EXCERPT TO READ:
"""
From a visitor's point of view, cities like Shanghai and Beijing seem recognisably modern. There are roads, traffic lights, shiny tall buildings, cafes, and sophisticated people who do not look 'communist' shopping in malls and talking on mobile phones. Of course visitors understand the need for 'cross-cultural communication' — we know we must be alert to proper seating arrangements during business dinners at round banquet tables, we mustn't squirm when offered dog or pig testicles, and we should never stick out chopsticks straight into our rice. We appreciate that this is how Chinese people do business and show hospitality.

We tend to presume that underneath the surface-level differences, Chinese people are more or less the same as us. The reading of surface-level signs according to our own norms, like the apparently Western toilets at Beijing airport in 1999, also occurs when we try and explain and interpret Chinese politics and behaviour. One example is the way political structures and activities are described. Xi Jinping is described as 'the President', so we ascribe to him the same roles and responsibilities as Barack Obama. Li Keqiang is the 'Prime Minister', the State Council is China's cabinet, and so on. This translation and simplification, a bid to understand how China works, ultimately impairs our ability to see it for how it is, rather than just another version of how we are.

When I talk to expats who want to leave, they cannot precisely pinpoint why. Often it is a general sense of malaise, lost hope, tiredness and disappointment. The new leadership under Xi boosted their optimism for a while. Xi seems so human and charismatic, with an elegant wife who accompanies him to things — far more familiar and comprehensible than Hu Jintao's Weekend at Bernie's style. People wondered whether this might be the beginning of the beginning. Would we at last see the dynamism released that we knew was just under the surface? Would the highly publicised anti-corruption campaign mean genuine political reform?

No. What we have seen instead under Xi s a tightening of power and authority, albeit in sophisticated and highly modern ways. Censorship is certainly not loosening, and many of the Chinese people I speak to think this is a good thing, if sometimes a bit annoying. Xi has taken hold of more elements of power than anyone since Deng Xiaoping, if not Mao Zedong. The Chinese state is not rolling back from people's lives, and even the exciting news that the market will be allowed to play a greater role should not be misunderstood. Private enterprises are still tightly entwined in the party-state structure, with a view to being even more so in the future. The Chinese model of power is nothing if not adaptable and pragmatic.
"""
Pixel coordinate grounding records:
"""
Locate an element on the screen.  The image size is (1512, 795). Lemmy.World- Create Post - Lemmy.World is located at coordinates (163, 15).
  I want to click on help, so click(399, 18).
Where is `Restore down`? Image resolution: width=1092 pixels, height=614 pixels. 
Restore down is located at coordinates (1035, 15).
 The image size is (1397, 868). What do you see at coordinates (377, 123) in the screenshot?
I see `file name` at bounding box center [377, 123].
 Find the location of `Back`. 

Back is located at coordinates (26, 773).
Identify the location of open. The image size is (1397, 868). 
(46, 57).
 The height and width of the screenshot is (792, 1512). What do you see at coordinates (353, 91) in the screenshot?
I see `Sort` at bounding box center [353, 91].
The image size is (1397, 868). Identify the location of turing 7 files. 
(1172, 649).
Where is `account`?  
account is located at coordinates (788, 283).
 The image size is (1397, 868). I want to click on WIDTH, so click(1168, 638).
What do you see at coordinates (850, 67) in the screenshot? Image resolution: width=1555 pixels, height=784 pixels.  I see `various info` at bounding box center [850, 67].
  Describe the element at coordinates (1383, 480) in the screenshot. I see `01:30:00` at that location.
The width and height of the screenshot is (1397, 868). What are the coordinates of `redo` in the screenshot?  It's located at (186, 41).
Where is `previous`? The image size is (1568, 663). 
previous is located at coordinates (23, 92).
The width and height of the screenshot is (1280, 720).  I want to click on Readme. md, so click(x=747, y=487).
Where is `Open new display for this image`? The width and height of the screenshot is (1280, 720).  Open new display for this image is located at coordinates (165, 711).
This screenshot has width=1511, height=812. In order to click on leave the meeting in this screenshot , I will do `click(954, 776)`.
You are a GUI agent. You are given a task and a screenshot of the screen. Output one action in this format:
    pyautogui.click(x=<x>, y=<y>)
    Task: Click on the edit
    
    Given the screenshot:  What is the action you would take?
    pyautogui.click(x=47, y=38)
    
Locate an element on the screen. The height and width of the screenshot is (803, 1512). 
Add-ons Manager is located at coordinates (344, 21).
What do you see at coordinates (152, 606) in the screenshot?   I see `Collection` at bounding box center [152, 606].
"""
TASKS TO PERFORM:
1 – Answer these questions from the passage on China, one line each:
(a) At which airport were the apparently Western toilets seen, and in what year?
(b) What title is Li Keqiang given?
(c) Since whom has Xi taken hold of more elements of power than anyone?
2 – Reproduce everything in the passage on China from "When I talk" down to "genuine political reform?", with no changes to the wording.
The records are not needed for this work.

YOUR WRITTEN ANSWERS:
1 –
(a) Beijing airport, in 1999
(b) Prime Minister
(c) Deng Xiaoping, if not Mao Zedong

2 –
When I talk to expats who want to leave, they cannot precisely pinpoint why. Often it is a general sense of malaise, lost hope, tiredness and disappointment. The new leadership under Xi boosted their optimism for a while. Xi seems so human and charismatic, with an elegant wife who accompanies him to things — far more familiar and comprehensible than Hu Jintao's Weekend at Bernie's style. People wondered whether this might be the beginning of the beginning. Would we at last see the dynamism released that we knew was just under the surface? Would the highly publicised anti-corruption campaign mean genuine political reform?